この、変数の中身の入れ直しができる仕様はとても便利に使える場面もあります。
今後、そういった例も出てきます。

varを使って変数名を書く方法では変数の中身が分かりやすいという利点があり、アルファベット小文字1文字を変数に使う場合はvarの行が不要なので簡易的に使えるという利点もあり、両方ともよく使われます。

ところで変数名をアルファベット小文字1文字にする場合はsを除く、と前述しました。
その理由は、sはSuperColliderのシステム内の変数としてデフォルトでServerが登録されているためです。

例えば

s.boot;

を実行すると、サーバが起動します。
※ServerメニューからBoot Serverを選択することや、command+bすることと同じです。

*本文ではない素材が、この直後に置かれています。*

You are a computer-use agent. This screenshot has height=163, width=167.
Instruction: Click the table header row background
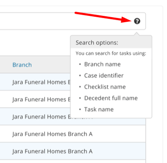tap(35, 65)
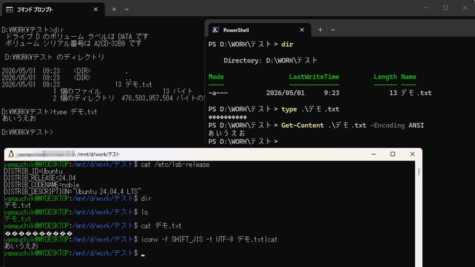Close the PowerShell tab
Viewport: 475px width, 267px height.
(302, 30)
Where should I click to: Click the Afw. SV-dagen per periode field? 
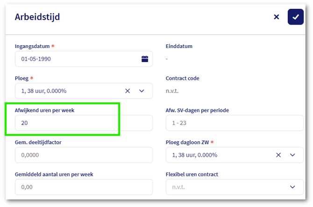click(x=235, y=123)
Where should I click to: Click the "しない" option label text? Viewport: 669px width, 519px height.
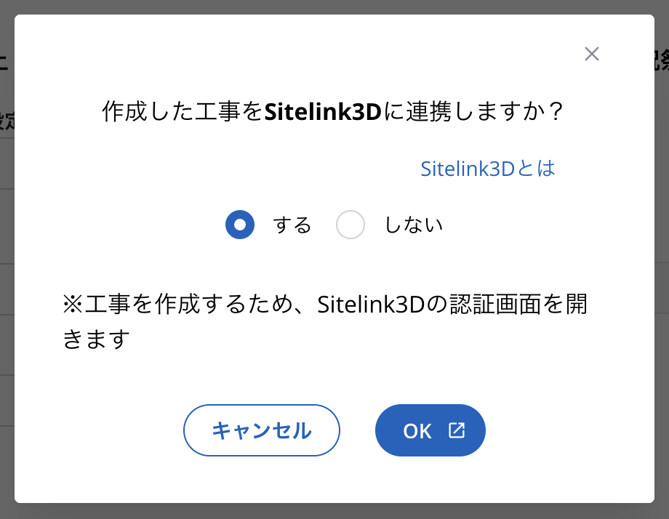413,225
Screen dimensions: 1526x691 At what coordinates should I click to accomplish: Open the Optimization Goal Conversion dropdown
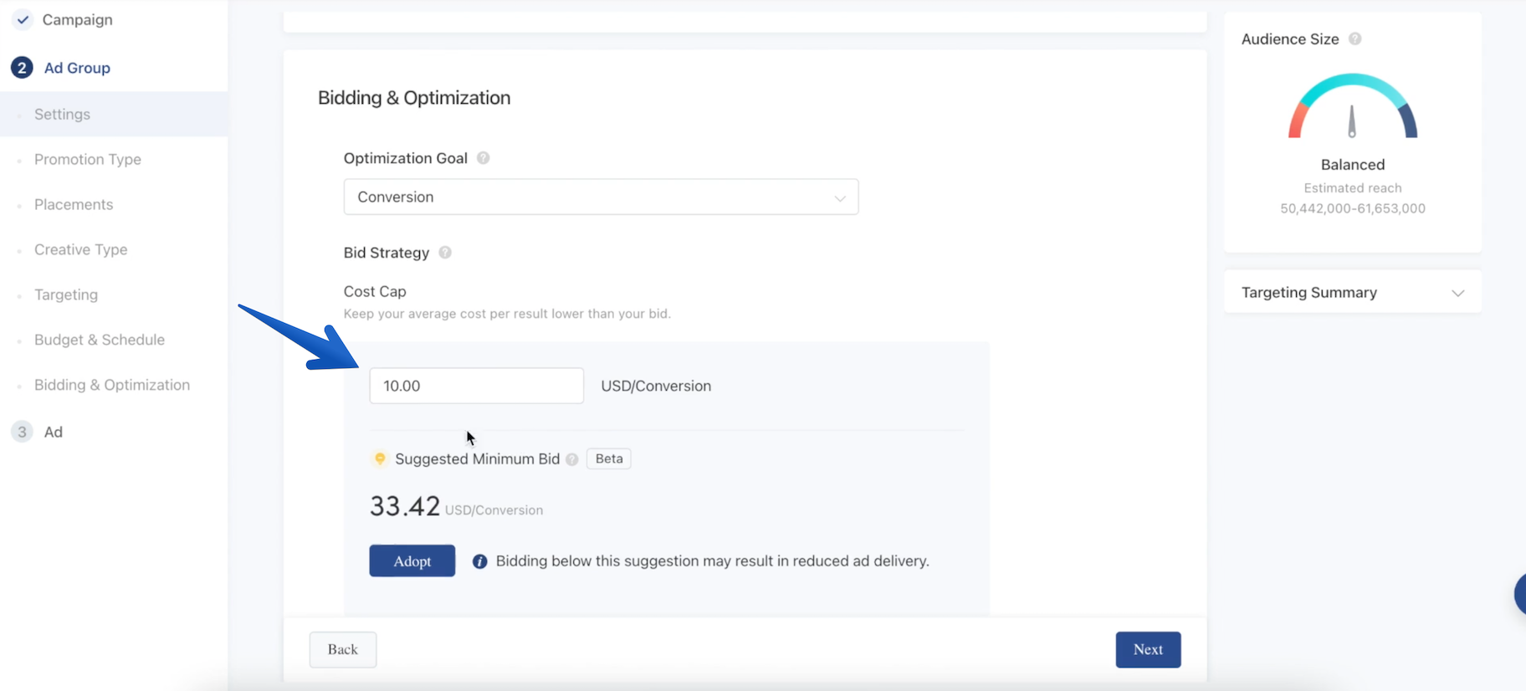[600, 197]
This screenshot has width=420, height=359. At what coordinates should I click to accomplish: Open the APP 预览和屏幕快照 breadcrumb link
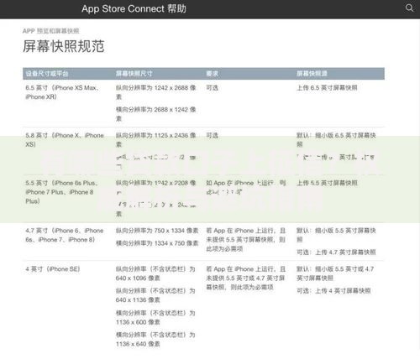tap(50, 31)
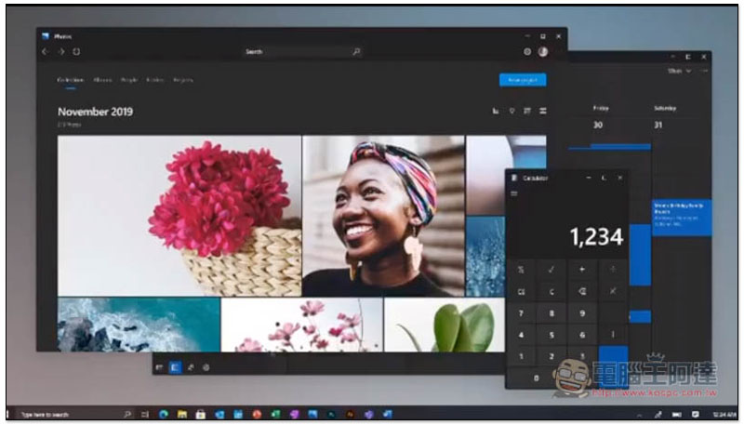
Task: Click the New project button
Action: point(522,80)
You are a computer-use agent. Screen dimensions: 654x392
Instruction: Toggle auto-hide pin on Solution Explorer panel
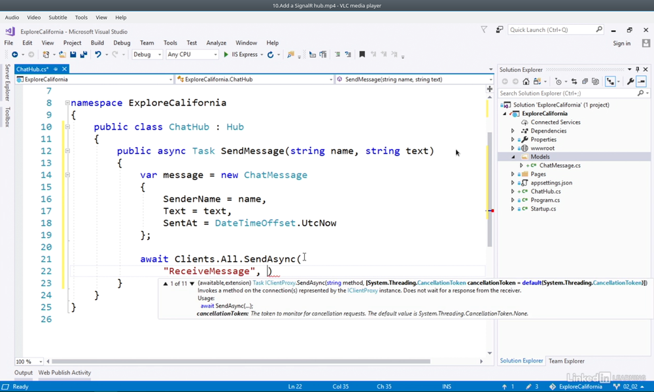pyautogui.click(x=638, y=69)
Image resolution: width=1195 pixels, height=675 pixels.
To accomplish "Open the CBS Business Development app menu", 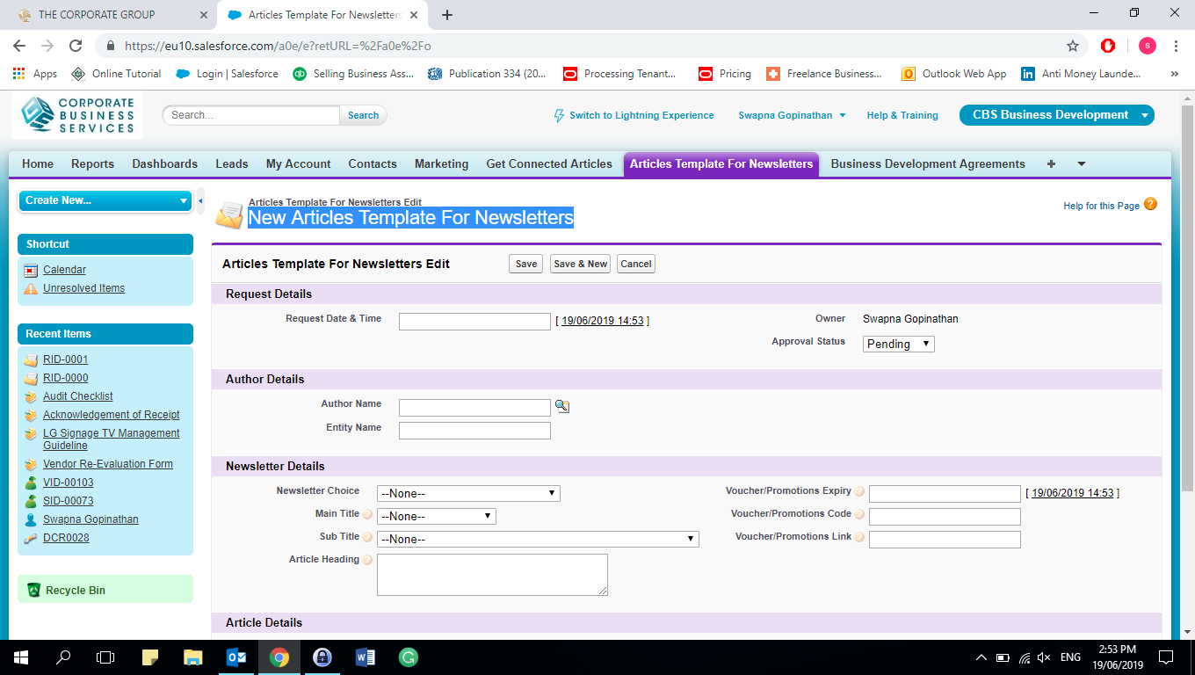I will (x=1056, y=115).
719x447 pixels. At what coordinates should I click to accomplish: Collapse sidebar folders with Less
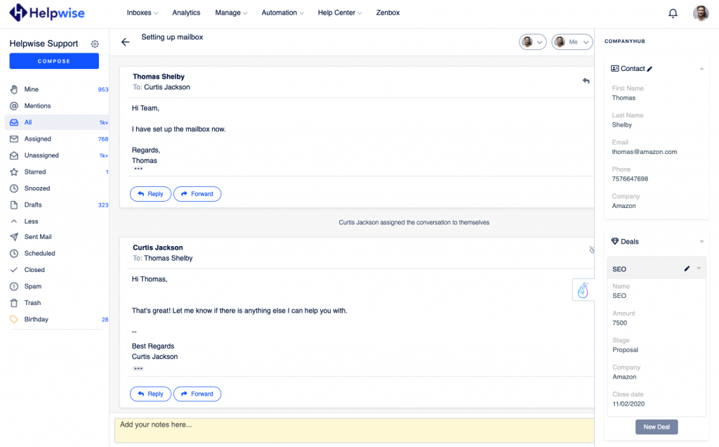click(31, 221)
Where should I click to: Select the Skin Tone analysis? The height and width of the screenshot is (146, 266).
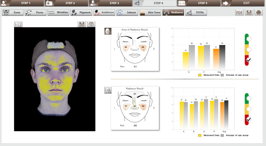click(x=150, y=12)
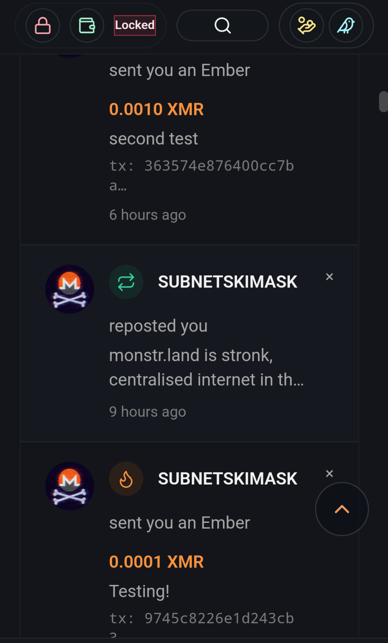Screen dimensions: 388x643
Task: Click the 0.0010 XMR amount
Action: tap(156, 109)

bootは「起動せよ」という内容のメソッドです。このbootメソッドはサーバに対してだけ有効です。
他にもsに指示できるメソッドはいくつかあります。のちのち紹介します。


改めて

[03.フィルター]の回で使った最後のコードを変数を使って書いてみました。
変数sigの中で変数freqを使う、という形になっています。

(
{ var freq, cutFreq, sig;
	freq=MouseX.kr(110, 880);
	cutFreq=MouseY.kr(20, 2000);
	sig=Saw.ar(freq, 0.3)!2;
	RLPF.ar(sig, cutFreq, 0.1, 0.3)}.play;
)

マウスをクリックしない状態でぐるぐる回すと音色とピッチが変化します。

おまけ

あとひとつ、最後におまけ情報です。

変数に、{波カッコ}全体を入れることもできます。
僕自身はそれほど使う場面は無いのですがネットで情報をあさると結構出てくるので(ヘルプドキュメントとかにも出てきます)、情報として書いておきます。

下記を1行ずつ実行してみてください。

x = {SinOsc.ar(220, 0, 0.3)!2};

x.play;

1行目で変数xに処理する信号を入れています。
変数xに対してplayメソッドを送っています。

また、「生成した信号をプレイしている状態」を変数に入れることもできます。

y = {SinOsc.ar(330, 0, 0.3)!2}.play;

こうすると、これを実行したあと音を止めるとき、変数yに対してメソッドを送ることで止めることができます。

y.free;

(もちろんコマンド&ピリオドでも止まります。)

今日はここで終わります。

次回はエンベロープについて書きたいと考えています。
エンベロープを使うと、コードを見やすくするために変数が欠かせません。

その後はおおよそ下記のような流れですすめていこうと思います。

・エンベロープ(EnvGen)、ゲート
・音源を作ってシーケンスする(SymthDefとPattern)
・ステレオ、パンニング
・サンプル波形(wavファイル)を鳴らす
・LFO、変調
・エフェクト、バス
・録音
・methodいろいろ、Classいろいろ

今日のまとめ

・変数の中身は{波カッコ}内、変数を使う前に書く。
 {波カッコ}外に書く方法もありますが、それはまた後日。
・アルファベット小文字1文字を変数として使う場合はa〜zが使える。
 ただしsを除く。sにはServerが入っています。
・変数に名前をつけるときはvarを行頭に書き、変数名はアルファベット小文字で始まるもの。